Wide receiver TY Hilton
The Patriots have a reputation as the type of defense that can conjure a strategy to take top opposing receivers out of a game. Years ago, New England's physical coverage of Colts star Marvin Harrison led to then-Colts general manager Bill Polian pushing for rule changes.
No receiver has been hotter lately than Hilton, who caught 13 passes for 224 yards and a pair of touchdowns in Saturday's win over the Chiefs.
"He's pretty dangerous on everything," Patriots coach Bill Belichick said. "He's caught long passes, intermediate passes, short catch-and-run passes. He's very quick, fast, explosive, good with the ball in his hands. Runs good routes. Hard guy to tackle. So he can beat you in a lot of different ways."
Translation: The Patriots will have something up their sleeves to try to toss Hilton off his game.
Running back Donald Brown
Playing in Gillette Stadium in January tends to be an adventure. Even in the best of weather, the crowd noise and atmosphere, particularly at night, can be a challenge. Teams usually need some sort of running game.
This is where Brown steps in.
He's had a tremendous season, with big play after big play (two touchdowns against the Chiefs last week) and could be a key factor in the passing game if the Patriots slow Hilton.
"He's a guy that works hard. He runs the football hard, he does a lot of things in the passing game -- he does screens, different things like that," Gregory said. "They find ways to get him the ball, and his ability to run after the catch or break tackles when they hand off to him is pretty good. So he's a guy we're going to have to be on top of."
Wide receiver Da'Rick Rogers
There might not have been a bigger play than the deep catch Rogers hauled in against the Chiefs. It came when momentum was needed. It came on a throw that could have been knocked away with less concentration by a receiver.
It was one of the "three to five" plays that turned the game in the Colts' favor.
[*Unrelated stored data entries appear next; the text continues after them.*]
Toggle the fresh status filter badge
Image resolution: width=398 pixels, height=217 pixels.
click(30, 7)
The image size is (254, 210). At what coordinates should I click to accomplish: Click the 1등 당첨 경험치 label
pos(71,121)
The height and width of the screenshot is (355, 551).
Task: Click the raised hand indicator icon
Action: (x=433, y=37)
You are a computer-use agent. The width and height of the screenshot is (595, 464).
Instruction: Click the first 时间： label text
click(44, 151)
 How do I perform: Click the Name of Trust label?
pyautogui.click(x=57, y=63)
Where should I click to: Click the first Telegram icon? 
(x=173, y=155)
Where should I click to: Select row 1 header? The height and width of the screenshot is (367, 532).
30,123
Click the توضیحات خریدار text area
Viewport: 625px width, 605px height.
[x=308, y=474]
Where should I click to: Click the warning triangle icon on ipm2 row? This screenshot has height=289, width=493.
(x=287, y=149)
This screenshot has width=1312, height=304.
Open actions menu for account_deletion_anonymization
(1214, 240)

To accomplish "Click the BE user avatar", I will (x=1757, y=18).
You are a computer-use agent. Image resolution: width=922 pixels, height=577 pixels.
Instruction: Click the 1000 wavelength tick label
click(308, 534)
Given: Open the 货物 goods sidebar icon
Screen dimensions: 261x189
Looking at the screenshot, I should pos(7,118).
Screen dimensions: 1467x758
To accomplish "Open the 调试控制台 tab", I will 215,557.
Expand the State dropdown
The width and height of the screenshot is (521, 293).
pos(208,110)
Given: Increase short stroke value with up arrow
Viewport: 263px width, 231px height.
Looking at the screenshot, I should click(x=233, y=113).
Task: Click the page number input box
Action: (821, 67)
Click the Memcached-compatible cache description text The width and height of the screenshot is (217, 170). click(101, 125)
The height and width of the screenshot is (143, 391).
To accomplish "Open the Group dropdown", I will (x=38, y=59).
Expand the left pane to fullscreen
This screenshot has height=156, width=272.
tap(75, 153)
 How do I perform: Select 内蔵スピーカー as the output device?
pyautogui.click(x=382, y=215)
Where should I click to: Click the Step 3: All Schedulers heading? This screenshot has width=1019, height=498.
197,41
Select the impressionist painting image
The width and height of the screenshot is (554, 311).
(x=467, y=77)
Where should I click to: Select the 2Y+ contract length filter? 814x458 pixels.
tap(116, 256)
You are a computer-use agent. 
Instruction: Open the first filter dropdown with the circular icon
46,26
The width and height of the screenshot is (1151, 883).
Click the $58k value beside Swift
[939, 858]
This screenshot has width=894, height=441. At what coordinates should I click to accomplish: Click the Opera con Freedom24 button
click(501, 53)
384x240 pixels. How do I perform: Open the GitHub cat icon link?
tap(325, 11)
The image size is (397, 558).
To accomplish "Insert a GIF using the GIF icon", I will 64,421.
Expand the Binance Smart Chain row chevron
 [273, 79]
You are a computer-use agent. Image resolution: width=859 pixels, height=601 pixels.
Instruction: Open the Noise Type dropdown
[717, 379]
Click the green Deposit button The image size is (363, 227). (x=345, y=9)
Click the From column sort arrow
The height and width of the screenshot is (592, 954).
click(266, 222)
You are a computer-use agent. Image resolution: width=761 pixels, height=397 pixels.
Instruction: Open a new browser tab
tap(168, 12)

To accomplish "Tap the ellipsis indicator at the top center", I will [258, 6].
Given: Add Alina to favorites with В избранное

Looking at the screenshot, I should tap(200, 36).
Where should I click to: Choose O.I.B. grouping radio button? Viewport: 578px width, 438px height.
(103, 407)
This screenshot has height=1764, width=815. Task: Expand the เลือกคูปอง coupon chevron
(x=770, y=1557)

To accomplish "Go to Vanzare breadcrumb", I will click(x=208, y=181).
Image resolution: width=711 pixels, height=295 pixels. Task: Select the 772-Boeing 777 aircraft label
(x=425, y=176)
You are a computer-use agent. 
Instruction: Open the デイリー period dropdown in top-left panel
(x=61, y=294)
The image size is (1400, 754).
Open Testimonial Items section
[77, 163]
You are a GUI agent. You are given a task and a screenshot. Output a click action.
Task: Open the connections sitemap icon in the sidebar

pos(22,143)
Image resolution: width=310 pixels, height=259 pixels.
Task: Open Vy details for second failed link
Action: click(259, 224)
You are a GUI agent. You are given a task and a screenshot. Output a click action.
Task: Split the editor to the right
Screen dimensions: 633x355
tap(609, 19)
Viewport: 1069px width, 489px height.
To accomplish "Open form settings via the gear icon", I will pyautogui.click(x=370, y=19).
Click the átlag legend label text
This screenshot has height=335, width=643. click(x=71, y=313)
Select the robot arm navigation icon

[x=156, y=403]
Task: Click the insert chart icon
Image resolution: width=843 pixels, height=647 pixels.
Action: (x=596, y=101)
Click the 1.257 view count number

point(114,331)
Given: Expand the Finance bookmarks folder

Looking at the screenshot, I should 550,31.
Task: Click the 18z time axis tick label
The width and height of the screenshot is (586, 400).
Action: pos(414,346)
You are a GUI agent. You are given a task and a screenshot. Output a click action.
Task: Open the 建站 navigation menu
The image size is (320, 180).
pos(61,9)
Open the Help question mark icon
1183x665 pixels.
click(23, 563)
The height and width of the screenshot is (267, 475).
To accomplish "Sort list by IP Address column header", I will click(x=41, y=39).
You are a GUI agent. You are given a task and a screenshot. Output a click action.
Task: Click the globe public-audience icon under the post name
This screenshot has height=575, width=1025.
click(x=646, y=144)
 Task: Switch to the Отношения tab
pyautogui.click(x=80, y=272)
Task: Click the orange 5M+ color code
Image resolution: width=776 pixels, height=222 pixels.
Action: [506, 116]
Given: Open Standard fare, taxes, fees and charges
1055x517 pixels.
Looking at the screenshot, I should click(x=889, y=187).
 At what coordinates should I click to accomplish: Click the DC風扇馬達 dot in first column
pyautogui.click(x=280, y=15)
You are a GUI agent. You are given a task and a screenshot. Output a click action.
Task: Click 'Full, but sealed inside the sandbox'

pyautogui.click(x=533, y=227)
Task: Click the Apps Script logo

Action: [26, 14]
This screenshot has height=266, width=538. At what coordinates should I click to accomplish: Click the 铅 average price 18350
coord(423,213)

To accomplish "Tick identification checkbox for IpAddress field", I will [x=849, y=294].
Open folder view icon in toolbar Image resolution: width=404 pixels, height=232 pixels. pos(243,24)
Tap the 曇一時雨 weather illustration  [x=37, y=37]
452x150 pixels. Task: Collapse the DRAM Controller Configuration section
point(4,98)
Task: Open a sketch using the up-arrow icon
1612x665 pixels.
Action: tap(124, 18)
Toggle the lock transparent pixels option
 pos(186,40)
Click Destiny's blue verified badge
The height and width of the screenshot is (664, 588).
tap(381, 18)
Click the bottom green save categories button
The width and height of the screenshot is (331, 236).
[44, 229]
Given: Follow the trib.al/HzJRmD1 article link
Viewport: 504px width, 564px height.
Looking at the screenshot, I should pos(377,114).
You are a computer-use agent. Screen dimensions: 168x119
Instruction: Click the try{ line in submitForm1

Rogers doesn't get a lot of opportunities to catch the ball, but his potential is glaring.
"Everyone would watch the last game and only think of T.Y. Hilton, but they have some other players that have been able to make some plays down the field," McCourty said. "Rogers caught a deep one in that game as well, and then (LaVon) Brazill has made some plays on the catch-and-run, so I think their offense has been able to make big plays throughout the season."
Tight end Coby Fleener
Luck loves to go to Hilton. He sometimes uses wide receiver Griff Whalen as a security blanket, too. But it could be the use of the tight end -- something Belichick knows a thing or two about -- that results in one of those key plays.
Fleener had a stretch where he caught three or more passes in eight straight games, including a high of eight receptions for 107 yards in a win at Tennessee. After only three catches in the final three regular-season games, Fleener caught five passes for 46 yards and a touchdown against Kansas City.
Luck has shown an ability to spread the ball to the receiver who's open, and if Hilton is a major New England priority, someone else will need to step up. It could be Fleener, especially in the red zone.
"We're going to have to do a good job for 60 minutes all the way across the board," Belichick said. "It's going to take everybody and everything we've got."
Somewhere, some way, in those 60 minutes will be three to five game-turning plays.